What the exercise asks - Please repeat every entry that follows, keeping each one exactly the same.
[Opening Task inputs section]
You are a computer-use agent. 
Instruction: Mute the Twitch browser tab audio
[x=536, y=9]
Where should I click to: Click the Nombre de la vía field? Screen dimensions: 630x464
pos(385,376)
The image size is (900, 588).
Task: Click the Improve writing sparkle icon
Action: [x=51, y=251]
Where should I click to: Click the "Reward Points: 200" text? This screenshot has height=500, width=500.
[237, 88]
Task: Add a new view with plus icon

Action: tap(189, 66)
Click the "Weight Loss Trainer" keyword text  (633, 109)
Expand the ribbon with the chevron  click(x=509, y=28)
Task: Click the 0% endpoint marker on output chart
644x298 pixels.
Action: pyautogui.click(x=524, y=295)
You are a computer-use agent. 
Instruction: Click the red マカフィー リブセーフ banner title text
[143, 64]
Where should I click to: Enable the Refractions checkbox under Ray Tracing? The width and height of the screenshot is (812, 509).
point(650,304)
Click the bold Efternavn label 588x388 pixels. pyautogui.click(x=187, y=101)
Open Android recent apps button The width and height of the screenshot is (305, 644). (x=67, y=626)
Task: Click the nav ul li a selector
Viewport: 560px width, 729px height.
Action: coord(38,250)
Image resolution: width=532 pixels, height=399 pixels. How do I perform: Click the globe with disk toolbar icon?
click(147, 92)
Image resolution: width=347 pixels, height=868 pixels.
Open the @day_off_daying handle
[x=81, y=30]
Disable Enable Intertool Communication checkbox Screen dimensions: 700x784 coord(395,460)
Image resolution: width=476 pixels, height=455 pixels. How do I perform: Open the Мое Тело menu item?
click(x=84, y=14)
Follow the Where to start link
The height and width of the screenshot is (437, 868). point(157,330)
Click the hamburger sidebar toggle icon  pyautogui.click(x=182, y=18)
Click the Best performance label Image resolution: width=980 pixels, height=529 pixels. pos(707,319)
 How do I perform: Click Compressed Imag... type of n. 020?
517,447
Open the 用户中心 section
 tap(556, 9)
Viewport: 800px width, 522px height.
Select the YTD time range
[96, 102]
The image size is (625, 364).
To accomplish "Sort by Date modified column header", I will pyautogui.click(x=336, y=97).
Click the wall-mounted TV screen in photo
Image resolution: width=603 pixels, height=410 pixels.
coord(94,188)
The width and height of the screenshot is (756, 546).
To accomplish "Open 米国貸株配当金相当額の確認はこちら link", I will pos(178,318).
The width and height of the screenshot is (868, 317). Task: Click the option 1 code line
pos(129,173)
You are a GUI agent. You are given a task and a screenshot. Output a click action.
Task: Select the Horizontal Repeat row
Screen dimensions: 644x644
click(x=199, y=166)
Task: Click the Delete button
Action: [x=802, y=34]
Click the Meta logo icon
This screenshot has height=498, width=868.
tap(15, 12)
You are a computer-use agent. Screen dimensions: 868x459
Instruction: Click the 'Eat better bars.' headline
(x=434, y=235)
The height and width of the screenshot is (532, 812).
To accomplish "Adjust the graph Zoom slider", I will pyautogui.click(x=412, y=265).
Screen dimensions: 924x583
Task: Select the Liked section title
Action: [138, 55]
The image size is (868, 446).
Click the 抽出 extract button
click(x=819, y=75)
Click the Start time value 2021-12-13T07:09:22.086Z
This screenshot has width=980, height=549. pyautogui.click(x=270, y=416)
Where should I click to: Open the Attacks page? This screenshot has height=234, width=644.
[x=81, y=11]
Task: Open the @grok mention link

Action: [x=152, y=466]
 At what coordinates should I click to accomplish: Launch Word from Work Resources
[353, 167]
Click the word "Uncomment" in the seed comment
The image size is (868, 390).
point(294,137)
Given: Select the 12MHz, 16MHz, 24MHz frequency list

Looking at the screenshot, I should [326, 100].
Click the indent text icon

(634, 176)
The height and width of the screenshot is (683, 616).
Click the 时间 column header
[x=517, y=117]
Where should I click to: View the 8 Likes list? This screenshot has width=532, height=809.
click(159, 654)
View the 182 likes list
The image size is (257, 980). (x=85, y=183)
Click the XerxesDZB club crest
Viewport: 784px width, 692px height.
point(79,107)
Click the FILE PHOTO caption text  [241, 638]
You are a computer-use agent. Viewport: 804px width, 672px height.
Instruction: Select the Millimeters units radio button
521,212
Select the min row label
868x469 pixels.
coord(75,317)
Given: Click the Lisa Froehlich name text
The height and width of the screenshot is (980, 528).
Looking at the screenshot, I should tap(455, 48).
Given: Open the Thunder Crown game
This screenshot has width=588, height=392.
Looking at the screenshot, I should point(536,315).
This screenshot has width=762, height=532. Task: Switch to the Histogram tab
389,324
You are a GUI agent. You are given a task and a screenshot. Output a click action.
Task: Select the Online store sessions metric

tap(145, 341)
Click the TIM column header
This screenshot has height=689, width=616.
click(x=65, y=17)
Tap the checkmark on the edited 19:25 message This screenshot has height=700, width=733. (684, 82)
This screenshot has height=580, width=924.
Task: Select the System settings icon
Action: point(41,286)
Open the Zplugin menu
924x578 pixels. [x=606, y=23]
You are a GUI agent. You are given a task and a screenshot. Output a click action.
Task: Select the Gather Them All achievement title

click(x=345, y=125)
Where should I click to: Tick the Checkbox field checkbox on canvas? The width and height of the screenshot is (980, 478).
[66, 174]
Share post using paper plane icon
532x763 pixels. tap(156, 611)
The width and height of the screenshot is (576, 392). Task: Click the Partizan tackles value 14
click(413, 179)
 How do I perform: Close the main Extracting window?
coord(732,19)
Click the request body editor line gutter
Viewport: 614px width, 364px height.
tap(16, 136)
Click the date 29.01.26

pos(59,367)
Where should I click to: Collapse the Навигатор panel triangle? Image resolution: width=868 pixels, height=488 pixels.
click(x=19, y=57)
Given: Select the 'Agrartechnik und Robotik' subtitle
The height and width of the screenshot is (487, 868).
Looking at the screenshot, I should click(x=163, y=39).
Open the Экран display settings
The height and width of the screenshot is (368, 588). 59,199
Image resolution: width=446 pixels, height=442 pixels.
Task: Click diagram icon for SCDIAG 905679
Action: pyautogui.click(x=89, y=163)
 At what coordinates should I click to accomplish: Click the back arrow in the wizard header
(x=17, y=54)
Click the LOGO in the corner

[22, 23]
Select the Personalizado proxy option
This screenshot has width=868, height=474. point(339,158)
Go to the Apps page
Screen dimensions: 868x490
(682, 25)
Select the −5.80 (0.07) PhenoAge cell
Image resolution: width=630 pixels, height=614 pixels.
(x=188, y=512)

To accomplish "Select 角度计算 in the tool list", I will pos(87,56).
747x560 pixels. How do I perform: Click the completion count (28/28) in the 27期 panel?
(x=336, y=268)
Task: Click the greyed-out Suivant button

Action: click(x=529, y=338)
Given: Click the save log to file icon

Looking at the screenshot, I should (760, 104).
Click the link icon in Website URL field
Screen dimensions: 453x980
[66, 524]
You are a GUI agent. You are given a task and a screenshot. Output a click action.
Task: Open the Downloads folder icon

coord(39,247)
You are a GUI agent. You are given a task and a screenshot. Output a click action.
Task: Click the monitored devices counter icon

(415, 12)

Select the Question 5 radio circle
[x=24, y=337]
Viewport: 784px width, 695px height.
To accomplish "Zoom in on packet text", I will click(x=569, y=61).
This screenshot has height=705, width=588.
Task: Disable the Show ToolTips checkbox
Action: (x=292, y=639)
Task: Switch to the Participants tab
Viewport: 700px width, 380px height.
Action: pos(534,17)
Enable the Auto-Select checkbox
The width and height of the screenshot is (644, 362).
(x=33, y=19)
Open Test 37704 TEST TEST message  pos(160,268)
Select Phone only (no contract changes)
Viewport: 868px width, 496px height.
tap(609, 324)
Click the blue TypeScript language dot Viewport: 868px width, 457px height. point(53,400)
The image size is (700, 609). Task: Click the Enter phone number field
[Closing Task inputs section]
Finished exercise -
You are a computer-use agent. 
Instruction: Mute the Twitch browser tab audio
[x=536, y=9]
Where should I click to: Click the Nombre de la vía field? Screen dimensions: 630x464
pos(385,376)
The image size is (900, 588).
Task: Click the Improve writing sparkle icon
Action: [x=51, y=251]
Where should I click to: Click the "Reward Points: 200" text? This screenshot has height=500, width=500.
[237, 88]
Task: Add a new view with plus icon

Action: tap(189, 66)
Click the "Weight Loss Trainer" keyword text  (633, 109)
Expand the ribbon with the chevron  click(x=509, y=28)
Task: Click the 0% endpoint marker on output chart
644x298 pixels.
Action: pyautogui.click(x=524, y=295)
You are a computer-use agent. 
Instruction: Click the red マカフィー リブセーフ banner title text
[143, 64]
Where should I click to: Enable the Refractions checkbox under Ray Tracing? The width and height of the screenshot is (812, 509).
point(650,304)
Click the bold Efternavn label 588x388 pixels. pyautogui.click(x=187, y=101)
Open Android recent apps button The width and height of the screenshot is (305, 644). (x=67, y=626)
Task: Click the nav ul li a selector
Viewport: 560px width, 729px height.
Action: coord(38,250)
Image resolution: width=532 pixels, height=399 pixels. How do I perform: Click the globe with disk toolbar icon?
click(147, 92)
Image resolution: width=347 pixels, height=868 pixels.
Open the @day_off_daying handle
[x=81, y=30]
Disable Enable Intertool Communication checkbox Screen dimensions: 700x784 coord(395,460)
Image resolution: width=476 pixels, height=455 pixels. How do I perform: Open the Мое Тело menu item?
click(x=84, y=14)
Follow the Where to start link
The height and width of the screenshot is (437, 868). point(157,330)
Click the hamburger sidebar toggle icon  pyautogui.click(x=182, y=18)
Click the Best performance label Image resolution: width=980 pixels, height=529 pixels. pos(707,319)
 How do I perform: Click Compressed Imag... type of n. 020?
517,447
Open the 用户中心 section
 tap(556, 9)
Viewport: 800px width, 522px height.
Select the YTD time range
[96, 102]
The image size is (625, 364).
To accomplish "Sort by Date modified column header", I will pyautogui.click(x=336, y=97).
Click the wall-mounted TV screen in photo
Image resolution: width=603 pixels, height=410 pixels.
coord(94,188)
The width and height of the screenshot is (756, 546).
To accomplish "Open 米国貸株配当金相当額の確認はこちら link", I will pos(178,318).
The width and height of the screenshot is (868, 317). Task: Click the option 1 code line
pos(129,173)
You are a GUI agent. You are given a task and a screenshot. Output a click action.
Task: Select the Horizontal Repeat row
Screen dimensions: 644x644
click(x=199, y=166)
Task: Click the Delete button
Action: [x=802, y=34]
Click the Meta logo icon
This screenshot has height=498, width=868.
tap(15, 12)
You are a computer-use agent. Screen dimensions: 868x459
Instruction: Click the 'Eat better bars.' headline
(x=434, y=235)
The height and width of the screenshot is (532, 812).
To accomplish "Adjust the graph Zoom slider", I will pyautogui.click(x=412, y=265).
Screen dimensions: 924x583
Task: Select the Liked section title
Action: [138, 55]
The image size is (868, 446).
Click the 抽出 extract button
click(x=819, y=75)
Click the Start time value 2021-12-13T07:09:22.086Z
This screenshot has width=980, height=549. pyautogui.click(x=270, y=416)
Where should I click to: Open the Attacks page? This screenshot has height=234, width=644.
[x=81, y=11]
Task: Open the @grok mention link

Action: [x=152, y=466]
 At what coordinates should I click to accomplish: Launch Word from Work Resources
[353, 167]
Click the word "Uncomment" in the seed comment
The image size is (868, 390).
point(294,137)
Given: Select the 12MHz, 16MHz, 24MHz frequency list

Looking at the screenshot, I should [326, 100].
Click the indent text icon

(634, 176)
The height and width of the screenshot is (683, 616).
Click the 时间 column header
[x=517, y=117]
Where should I click to: View the 8 Likes list? This screenshot has width=532, height=809.
click(159, 654)
View the 182 likes list
The image size is (257, 980). (x=85, y=183)
Click the XerxesDZB club crest
Viewport: 784px width, 692px height.
point(79,107)
Click the FILE PHOTO caption text  [241, 638]
You are a computer-use agent. Viewport: 804px width, 672px height.
Instruction: Select the Millimeters units radio button
521,212
Select the min row label
868x469 pixels.
coord(75,317)
Given: Click the Lisa Froehlich name text
The height and width of the screenshot is (980, 528).
Looking at the screenshot, I should tap(455, 48).
Given: Open the Thunder Crown game
This screenshot has width=588, height=392.
Looking at the screenshot, I should point(536,315).
This screenshot has width=762, height=532. Task: Switch to the Histogram tab
389,324
You are a GUI agent. You are given a task and a screenshot. Output a click action.
Task: Select the Online store sessions metric

tap(145, 341)
Click the TIM column header
This screenshot has height=689, width=616.
click(x=65, y=17)
Tap the checkmark on the edited 19:25 message This screenshot has height=700, width=733. (684, 82)
This screenshot has height=580, width=924.
Task: Select the System settings icon
Action: point(41,286)
Open the Zplugin menu
924x578 pixels. [x=606, y=23]
You are a GUI agent. You are given a task and a screenshot. Output a click action.
Task: Select the Gather Them All achievement title

click(x=345, y=125)
Where should I click to: Tick the Checkbox field checkbox on canvas? The width and height of the screenshot is (980, 478).
[66, 174]
Share post using paper plane icon
532x763 pixels. tap(156, 611)
The width and height of the screenshot is (576, 392). Task: Click the Partizan tackles value 14
click(413, 179)
 How do I perform: Close the main Extracting window?
coord(732,19)
Click the request body editor line gutter
Viewport: 614px width, 364px height.
tap(16, 136)
Click the date 29.01.26

pos(59,367)
Where should I click to: Collapse the Навигатор panel triangle? Image resolution: width=868 pixels, height=488 pixels.
click(x=19, y=57)
Given: Select the 'Agrartechnik und Robotik' subtitle
The height and width of the screenshot is (487, 868).
Looking at the screenshot, I should click(x=163, y=39).
Open the Экран display settings
The height and width of the screenshot is (368, 588). 59,199
Image resolution: width=446 pixels, height=442 pixels.
Task: Click diagram icon for SCDIAG 905679
Action: pyautogui.click(x=89, y=163)
 At what coordinates should I click to accomplish: Click the back arrow in the wizard header
(x=17, y=54)
Click the LOGO in the corner

[22, 23]
Select the Personalizado proxy option
This screenshot has width=868, height=474. point(339,158)
Go to the Apps page
Screen dimensions: 868x490
(682, 25)
Select the −5.80 (0.07) PhenoAge cell
Image resolution: width=630 pixels, height=614 pixels.
(x=188, y=512)

To accomplish "Select 角度计算 in the tool list", I will pos(87,56).
747x560 pixels. How do I perform: Click the completion count (28/28) in the 27期 panel?
(x=336, y=268)
Task: Click the greyed-out Suivant button

Action: click(x=529, y=338)
Given: Click the save log to file icon

Looking at the screenshot, I should (760, 104).
Click the link icon in Website URL field
Screen dimensions: 453x980
[66, 524]
You are a GUI agent. You are given a task and a screenshot. Output a click action.
Task: Open the Downloads folder icon

coord(39,247)
You are a GUI agent. You are given a task and a screenshot. Output a click action.
Task: Click the monitored devices counter icon

(415, 12)

Select the Question 5 radio circle
[x=24, y=337]
Viewport: 784px width, 695px height.
To accomplish "Zoom in on packet text", I will click(x=569, y=61).
This screenshot has height=705, width=588.
Task: Disable the Show ToolTips checkbox
Action: (x=292, y=639)
Task: Switch to the Participants tab
Viewport: 700px width, 380px height.
Action: pos(534,17)
Enable the Auto-Select checkbox
The width and height of the screenshot is (644, 362).
(x=33, y=19)
Open Test 37704 TEST TEST message  pos(160,268)
Select Phone only (no contract changes)
Viewport: 868px width, 496px height.
tap(609, 324)
Click the blue TypeScript language dot Viewport: 868px width, 457px height. point(53,400)
The image size is (700, 609). Task: Click the Enter phone number field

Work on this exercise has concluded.